- EXCERPT TO READ
####################

A Little Analysis on the Memshrink Project

Table of Contents

1 A Little Analysis on the Memshrink Project

As the website ( https://wiki.mozilla.org/Performance/MemShrink ) describes, MemShrink is a project to reduce Firefox memory consumption. Summary (taken from the webpage) is

Speed. Firefox will be faster due to less cache pressure, less paging, and fewer/smaller GC and CC pauses. Changes that reduce memory consumption but make Firefox slower are not desirable.

Stability. Firefox will suffer fewer aborts/crashes due to virtual or physical memory exhaustion. The former is mostly a problem on 32-bit Windows builds with a 2GB or 4GB virtual memory limit, the latter is mostly a problem on mobile devices that lack swap space.

The engineers working on MemShrink asked the Metrics team to help discover and quantify what variables affect variables that related to MemShrink. Key among these is RESIDENT_MEMORY which is the resident memory that Firefox occupies. For a given installation, multiple measurements are taken before the data is submitted. The data, for a given installation, is recorded as a histogram (so we dont have serial correlations between observations …), and the final value used in modeling is the weighted mean.

1.1 The Data Set

We already have some variables at our disposal, them being

  • the version of Firefox (10,11 or 12)
  • number of addons<
  • does the installation have Firebug? (Yes/No)
  • memory size
  • Number of CPUs
  • RESIDENT_MEMORY

The data set was a 70% sample taken from the Hbase Telemetry table from 2012-01-01 to 2012-01-31. With those variables, we first looked at QQ Plots ( see http://en.wikipedia.org/wiki/Q-Q_plot ) to see the distribution for variable transformations (e.g. truncation? log transformation?). After that, the sample was further randomly sampled 1000 12.5% samples of the 70% sample. ANOVA was run across each of these samples and the quantiles of the residuals, the parameters and adjusted R squareds were taken.

####################

- RECORDED DATA
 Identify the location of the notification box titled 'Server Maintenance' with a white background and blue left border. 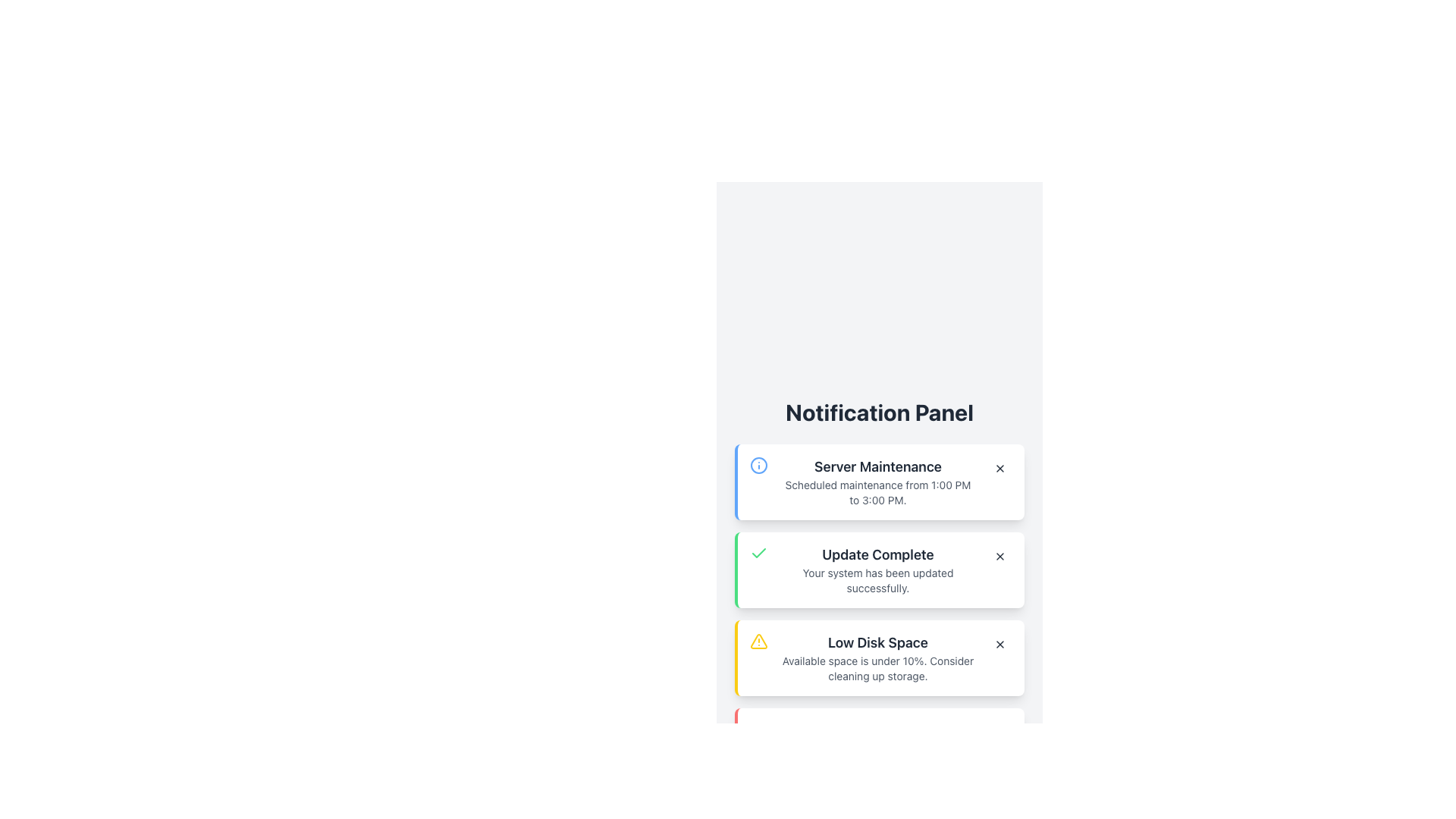
(880, 482).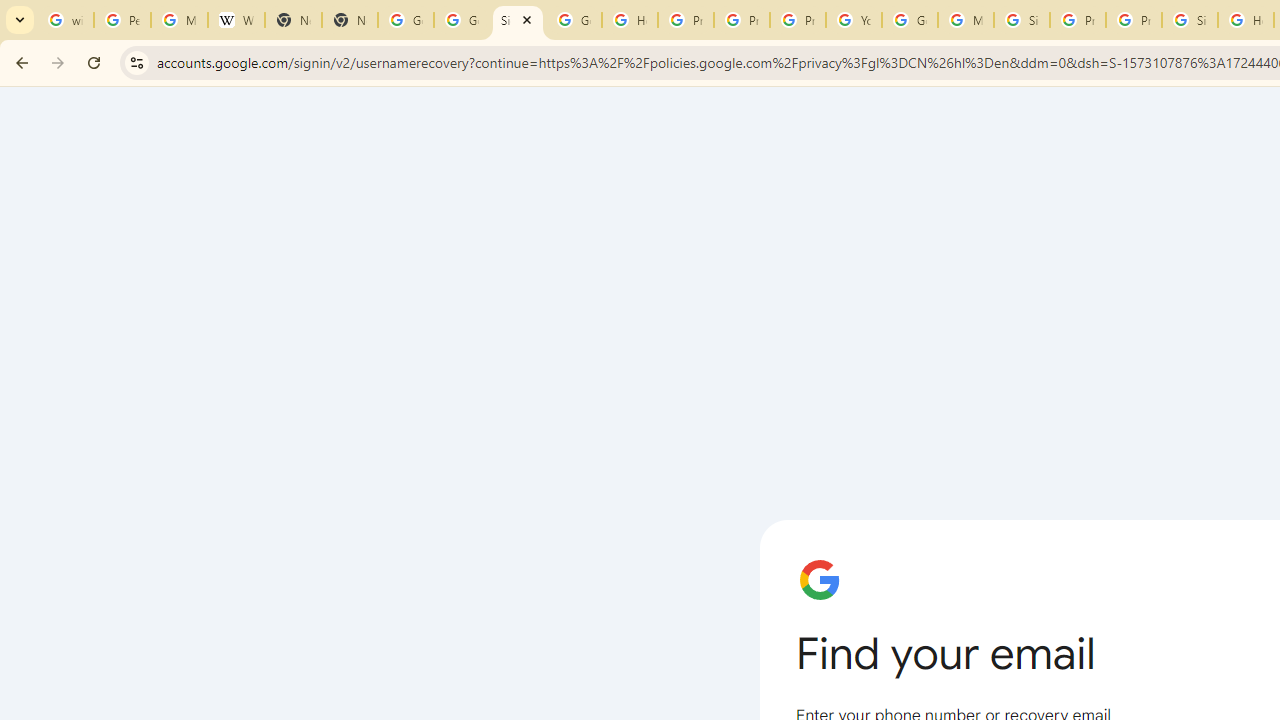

####################

- TASKS AND EXERCISES
1 > In the MemShrink analysis, which period does the Hbase Telemetry sample cover?
2 > Continue the MemShrink analysis from the end of its final sentence.

- EXERCISE ANSWERS
1 > From 2012-01-01 to 2012-01-31.

2 >
1.2 Results

The following diagrams are scatter plots of some of the covariates vs. RESIDENT_MEMORY. This is used to consider interactions or transformations .In the following graphs, Y vs X implies Y on the vertical axis and X on the horizontal. 'log(A,2)' is the log of A with respect to base 2.

http://blog.mozilla.com/metrics/files/2012/02/addon.png

1(a) log(RESIDENT_MEMORY in bytes,2) vs. Log(# of Addons,2) by Version

http://blog.mozilla.com/metrics/files/2012/02/memsize.png

1(b) log(RESIDENT_MEMORY in bytes,2) vs. Log(Memsize in bytes,2) by Version

http://blog.mozilla.com/metrics/files/2012/02/hasfb.png

http://blog.mozilla.com/metrics/files/2012/02/resmem.png

Observations:

  1. there doesn't seem to be interaction with version except for a feeble one in (1c)
  2. 1(d) is also called the Empirical Cumulative Distribution Function.. If the distribution were uniform, it would be a diagonal at 45 degrees. The panel for '12' indicates that 60% of the obs. are less than 218 bytes.
  3. In summary, he data set is extremely noisy. Though the assumptions of modeling are met (independence etc) the variables only explain 35% of the variation (not even 50) as seen from the ANOVA R2.
  4. 1(a): definite increasing trend with log(addon+1) but there is so much variation! and no difference across versions.
  5. 1(b): same as (2) except that in 12 the flattening happens earlier though flattens at a higher value than 10,11. I expect some flattening to happen, why would RESIDENT_MEMORY increase continuously just because memory size is bigger?
  6. 1(c): marginal difference, but again so much noise.
  7. 1(d) the distribution of RESIDENT_MEMORY is almost same for 10,11,12 with a slight upward shift for 12.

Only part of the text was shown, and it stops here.